— Problem to solve —
Format the records as a Markdown table with the columns "No." and "Entry," putting each line's number under "No." and its text under "Entry," and leave out blank lines. Begin with the first line of the records and end after the line that contains "[Back to Graphisoft".
— start of Source data —
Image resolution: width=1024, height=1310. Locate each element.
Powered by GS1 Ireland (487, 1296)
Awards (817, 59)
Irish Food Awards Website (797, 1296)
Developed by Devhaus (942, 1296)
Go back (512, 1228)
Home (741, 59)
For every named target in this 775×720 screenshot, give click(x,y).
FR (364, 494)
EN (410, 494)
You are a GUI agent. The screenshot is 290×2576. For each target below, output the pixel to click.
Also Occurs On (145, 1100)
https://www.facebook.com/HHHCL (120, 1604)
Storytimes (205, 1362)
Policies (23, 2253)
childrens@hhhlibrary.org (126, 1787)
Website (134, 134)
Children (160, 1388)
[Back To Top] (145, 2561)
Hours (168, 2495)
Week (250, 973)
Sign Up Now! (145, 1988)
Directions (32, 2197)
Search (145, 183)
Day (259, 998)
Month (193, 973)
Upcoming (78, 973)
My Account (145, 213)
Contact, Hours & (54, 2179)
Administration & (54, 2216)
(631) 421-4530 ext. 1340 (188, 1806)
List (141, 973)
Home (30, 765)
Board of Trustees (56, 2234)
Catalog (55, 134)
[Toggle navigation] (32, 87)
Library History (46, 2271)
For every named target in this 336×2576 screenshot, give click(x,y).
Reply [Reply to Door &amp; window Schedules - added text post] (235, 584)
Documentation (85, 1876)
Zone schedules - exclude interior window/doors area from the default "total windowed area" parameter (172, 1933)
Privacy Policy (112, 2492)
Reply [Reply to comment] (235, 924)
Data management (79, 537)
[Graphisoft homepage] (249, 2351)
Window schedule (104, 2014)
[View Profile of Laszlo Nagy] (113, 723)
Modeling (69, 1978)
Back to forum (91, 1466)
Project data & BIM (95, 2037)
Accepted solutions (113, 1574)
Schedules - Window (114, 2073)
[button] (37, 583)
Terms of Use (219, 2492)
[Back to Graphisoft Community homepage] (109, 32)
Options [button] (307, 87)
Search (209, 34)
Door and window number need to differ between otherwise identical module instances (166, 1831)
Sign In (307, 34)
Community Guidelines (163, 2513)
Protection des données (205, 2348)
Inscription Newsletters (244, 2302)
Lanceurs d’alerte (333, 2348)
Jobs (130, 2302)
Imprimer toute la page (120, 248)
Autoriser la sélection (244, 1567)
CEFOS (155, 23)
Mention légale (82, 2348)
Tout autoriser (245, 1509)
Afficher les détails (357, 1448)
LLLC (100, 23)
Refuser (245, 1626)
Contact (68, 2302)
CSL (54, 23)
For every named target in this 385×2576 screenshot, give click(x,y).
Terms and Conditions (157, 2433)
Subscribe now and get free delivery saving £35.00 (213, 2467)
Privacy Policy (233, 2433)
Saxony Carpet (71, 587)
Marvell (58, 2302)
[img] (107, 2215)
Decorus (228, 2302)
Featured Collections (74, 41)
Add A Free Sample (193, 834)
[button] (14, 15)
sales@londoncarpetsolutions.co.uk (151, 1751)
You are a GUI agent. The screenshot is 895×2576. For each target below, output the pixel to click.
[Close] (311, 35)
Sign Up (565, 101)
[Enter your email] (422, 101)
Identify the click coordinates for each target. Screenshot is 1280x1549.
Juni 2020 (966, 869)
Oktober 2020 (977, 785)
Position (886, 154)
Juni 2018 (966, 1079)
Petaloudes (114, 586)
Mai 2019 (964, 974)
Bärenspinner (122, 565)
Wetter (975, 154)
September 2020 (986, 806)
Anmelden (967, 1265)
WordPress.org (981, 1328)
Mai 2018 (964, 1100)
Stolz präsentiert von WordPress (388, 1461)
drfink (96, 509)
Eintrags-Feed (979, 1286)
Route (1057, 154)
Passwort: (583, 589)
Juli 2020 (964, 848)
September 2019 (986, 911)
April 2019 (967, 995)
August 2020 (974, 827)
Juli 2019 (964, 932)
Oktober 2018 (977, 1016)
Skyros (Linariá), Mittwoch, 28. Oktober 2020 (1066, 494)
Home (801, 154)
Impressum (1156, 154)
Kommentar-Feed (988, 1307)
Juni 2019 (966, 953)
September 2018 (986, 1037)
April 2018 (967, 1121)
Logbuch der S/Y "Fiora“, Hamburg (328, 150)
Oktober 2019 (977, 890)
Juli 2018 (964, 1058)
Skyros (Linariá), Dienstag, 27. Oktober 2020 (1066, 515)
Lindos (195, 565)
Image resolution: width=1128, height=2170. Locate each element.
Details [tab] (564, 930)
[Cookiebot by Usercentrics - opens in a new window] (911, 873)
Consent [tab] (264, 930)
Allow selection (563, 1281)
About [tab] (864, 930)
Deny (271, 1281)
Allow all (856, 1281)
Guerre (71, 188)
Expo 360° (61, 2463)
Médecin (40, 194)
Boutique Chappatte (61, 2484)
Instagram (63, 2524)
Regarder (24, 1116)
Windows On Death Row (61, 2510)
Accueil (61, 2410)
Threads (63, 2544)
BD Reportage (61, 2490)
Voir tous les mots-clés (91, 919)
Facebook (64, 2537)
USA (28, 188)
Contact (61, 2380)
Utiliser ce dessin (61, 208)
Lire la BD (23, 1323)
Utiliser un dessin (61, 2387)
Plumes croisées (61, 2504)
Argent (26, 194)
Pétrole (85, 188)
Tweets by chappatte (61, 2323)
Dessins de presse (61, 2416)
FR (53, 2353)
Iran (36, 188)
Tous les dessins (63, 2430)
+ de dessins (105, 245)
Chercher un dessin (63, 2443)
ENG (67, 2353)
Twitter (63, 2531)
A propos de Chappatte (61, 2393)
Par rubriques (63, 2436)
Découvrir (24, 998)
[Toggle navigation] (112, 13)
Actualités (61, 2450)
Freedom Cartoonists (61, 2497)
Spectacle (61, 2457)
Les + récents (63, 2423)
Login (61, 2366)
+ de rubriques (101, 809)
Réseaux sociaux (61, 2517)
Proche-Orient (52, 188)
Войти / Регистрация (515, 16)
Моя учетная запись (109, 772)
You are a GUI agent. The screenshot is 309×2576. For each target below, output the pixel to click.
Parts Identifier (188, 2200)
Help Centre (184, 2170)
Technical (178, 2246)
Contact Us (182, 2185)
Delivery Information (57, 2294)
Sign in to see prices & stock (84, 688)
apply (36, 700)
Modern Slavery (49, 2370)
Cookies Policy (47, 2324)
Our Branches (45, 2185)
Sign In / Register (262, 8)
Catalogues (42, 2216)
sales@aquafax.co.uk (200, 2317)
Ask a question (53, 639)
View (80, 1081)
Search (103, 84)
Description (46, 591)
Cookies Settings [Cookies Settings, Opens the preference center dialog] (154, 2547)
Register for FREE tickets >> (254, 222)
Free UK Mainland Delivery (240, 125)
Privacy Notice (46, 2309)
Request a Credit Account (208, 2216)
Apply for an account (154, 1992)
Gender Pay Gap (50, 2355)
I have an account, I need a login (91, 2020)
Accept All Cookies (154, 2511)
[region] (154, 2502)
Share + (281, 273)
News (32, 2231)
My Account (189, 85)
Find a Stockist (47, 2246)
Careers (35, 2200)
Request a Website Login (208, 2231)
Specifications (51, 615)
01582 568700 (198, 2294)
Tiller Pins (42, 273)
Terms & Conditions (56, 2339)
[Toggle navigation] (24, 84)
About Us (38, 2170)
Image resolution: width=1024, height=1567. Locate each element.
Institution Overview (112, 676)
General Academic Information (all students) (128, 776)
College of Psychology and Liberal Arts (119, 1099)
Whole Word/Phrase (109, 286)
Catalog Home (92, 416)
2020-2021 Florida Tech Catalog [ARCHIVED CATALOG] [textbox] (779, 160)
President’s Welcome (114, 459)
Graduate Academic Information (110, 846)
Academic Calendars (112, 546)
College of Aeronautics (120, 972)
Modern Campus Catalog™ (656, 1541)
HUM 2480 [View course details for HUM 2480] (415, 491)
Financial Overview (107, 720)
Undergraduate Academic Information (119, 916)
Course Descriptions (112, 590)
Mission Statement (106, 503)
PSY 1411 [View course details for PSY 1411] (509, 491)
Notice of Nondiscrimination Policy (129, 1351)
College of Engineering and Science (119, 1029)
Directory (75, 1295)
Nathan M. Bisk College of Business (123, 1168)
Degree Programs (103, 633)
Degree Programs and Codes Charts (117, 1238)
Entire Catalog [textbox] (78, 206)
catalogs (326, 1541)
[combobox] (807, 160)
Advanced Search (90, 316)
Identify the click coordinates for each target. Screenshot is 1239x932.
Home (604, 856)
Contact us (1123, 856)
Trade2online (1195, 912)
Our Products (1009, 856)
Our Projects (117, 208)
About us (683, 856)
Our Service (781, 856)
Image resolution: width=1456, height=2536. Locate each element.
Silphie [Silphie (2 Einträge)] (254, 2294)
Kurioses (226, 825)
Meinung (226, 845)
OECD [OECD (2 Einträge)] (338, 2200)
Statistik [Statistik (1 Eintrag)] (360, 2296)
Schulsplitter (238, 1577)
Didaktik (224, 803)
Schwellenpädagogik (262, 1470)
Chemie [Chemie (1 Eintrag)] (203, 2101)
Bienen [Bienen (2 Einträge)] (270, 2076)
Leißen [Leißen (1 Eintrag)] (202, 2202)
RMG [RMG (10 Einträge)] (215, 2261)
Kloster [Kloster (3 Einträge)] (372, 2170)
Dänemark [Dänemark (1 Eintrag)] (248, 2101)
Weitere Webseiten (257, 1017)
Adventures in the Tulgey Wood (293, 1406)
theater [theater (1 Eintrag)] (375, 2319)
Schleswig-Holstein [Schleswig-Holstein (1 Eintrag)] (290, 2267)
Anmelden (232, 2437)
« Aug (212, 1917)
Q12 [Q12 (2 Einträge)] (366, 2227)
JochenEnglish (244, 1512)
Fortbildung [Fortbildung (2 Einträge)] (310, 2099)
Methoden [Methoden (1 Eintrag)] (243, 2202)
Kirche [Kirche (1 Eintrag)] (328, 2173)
— end of Source data —
— Answer to the task —
| No. | Entry |
|---|---|
| 1 | Image resolution: width=1024, height=1310. Locate each element. |
| 2 | Powered by GS1 Ireland (487, 1296) |
| 3 | Awards (817, 59) |
| 4 | Irish Food Awards Website (797, 1296) |
| 5 | Developed by Devhaus (942, 1296) |
| 6 | Go back (512, 1228) |
| 7 | Home (741, 59) |
| 8 | For every named target in this 775×720 screenshot, give click(x,y). |
| 9 | FR (364, 494) |
| 10 | EN (410, 494) |
| 11 | You are a GUI agent. The screenshot is 290×2576. For each target below, output the pixel to click. |
| 12 | Also Occurs On (145, 1100) |
| 13 | https://www.facebook.com/HHHCL (120, 1604) |
| 14 | Storytimes (205, 1362) |
| 15 | Policies (23, 2253) |
| 16 | childrens@hhhlibrary.org (126, 1787) |
| 17 | Website (134, 134) |
| 18 | Children (160, 1388) |
| 19 | [Back To Top] (145, 2561) |
| 20 | Hours (168, 2495) |
| 21 | Week (250, 973) |
| 22 | Sign Up Now! (145, 1988) |
| 23 | Directions (32, 2197) |
| 24 | Search (145, 183) |
| 25 | Day (259, 998) |
| 26 | Month (193, 973) |
| 27 | Upcoming (78, 973) |
| 28 | My Account (145, 213) |
| 29 | Contact, Hours & (54, 2179) |
| 30 | Administration & (54, 2216) |
| 31 | (631) 421-4530 ext. 1340 (188, 1806) |
| 32 | List (141, 973) |
| 33 | Home (30, 765) |
| 34 | Board of Trustees (56, 2234) |
| 35 | Catalog (55, 134) |
| 36 | [Toggle navigation] (32, 87) |
| 37 | Library History (46, 2271) |
| 38 | For every named target in this 336×2576 screenshot, give click(x,y). |
| 39 | Reply [Reply to Door &amp; window Schedules - added text post] (235, 584) |
| 40 | Documentation (85, 1876) |
| 41 | Zone schedules - exclude interior window/doors area from the default "total windowed area" parameter (172, 1933) |
| 42 | Privacy Policy (112, 2492) |
| 43 | Reply [Reply to comment] (235, 924) |
| 44 | Data management (79, 537) |
| 45 | [Graphisoft homepage] (249, 2351) |
| 46 | Window schedule (104, 2014) |
| 47 | [View Profile of Laszlo Nagy] (113, 723) |
| 48 | Modeling (69, 1978) |
| 49 | Back to forum (91, 1466) |
| 50 | Project data & BIM (95, 2037) |
| 51 | Accepted solutions (113, 1574) |
| 52 | Schedules - Window (114, 2073) |
| 53 | [button] (37, 583) |
| 54 | Terms of Use (219, 2492) |
| 55 | [Back to Graphisoft Community homepage] (109, 32) |